Critical reception was positive, especially from music journalist websites, who praised its psychedelic visuals and uses of American iconography. Consequence of Sounds Michael Roffman compared the scenic visuals to Koyaanisqatsi and 2001: A Space Odyssey. Exclaim! magazine's Alex Hudson called the special accompanied by the soundtrack "ambitious and shapeshifting", but described some of the CGI featured as "corny". Jamie Milton of This Is Fake DIY described the episode as a "bold slice of national pride, beloved to the landscapes that inspired the making of the excitable producer's latest album". In his review, he compared it to the theory of "Broken Britain" in the United Kingdom, stating between the special and "a 20 minute documentary about 'Broken Britain', you know which one you should go for." An article by Fact magazine described the episode as a compilation of "eye-popping scenes."

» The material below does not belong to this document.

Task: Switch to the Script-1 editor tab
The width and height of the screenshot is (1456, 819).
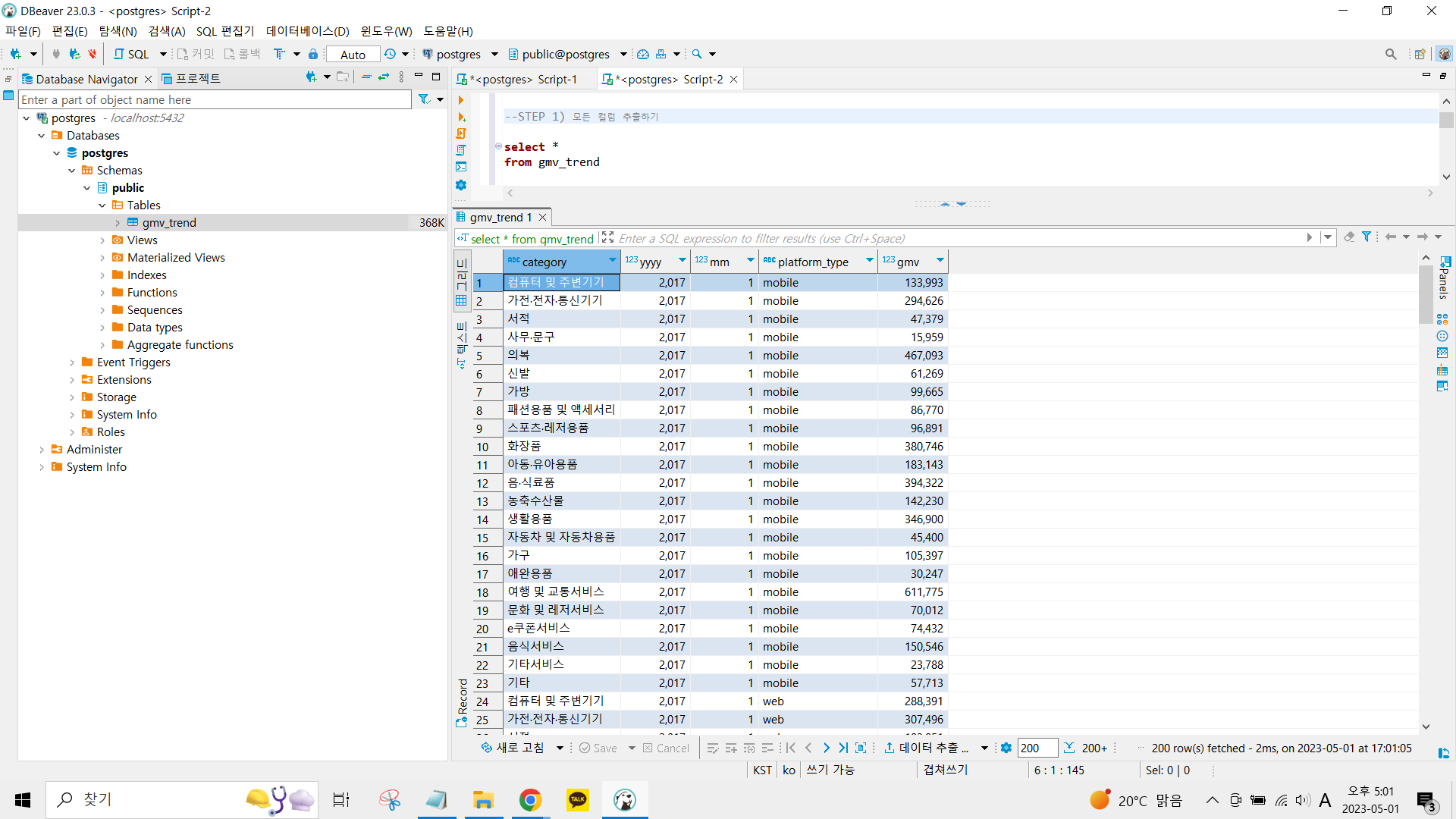Action: 522,80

Nancy Hoang of CMJ praised the episode's visuals, highlighting the incorporation of the short film Murmuration by Liberty Smith and Sophie Windsor Clive. Chris Martins of Spin magazine enjoyed the colorful and psychedelic visuals. He found the episode appealing to stoner culture, ending his review stating that the special is "tailor-made for late nights in haze-filled dorm rooms." Tom Breihan of Stereogum reviewed the special positively, calling the episode an "oddly patriotic work that pulls in all sorts of American iconography". Rachel Haas of Paste magazine praised the special being released close to Independence Day, stating "this suite would possibly soundtrack the coolest, weirdest fireworks show ever." Leor Galil of the Chicago Reader featured the video for his "12 O'Clock Track", praising Hughes' manipulation of Cityscape Chicago by cinematographer Eric Hines. However, given the tracks' length, he argued the episode would best be enjoyed "through a nice pair of speakers at a barbecue instead of spending that time with your eyes affixed to a computer screen."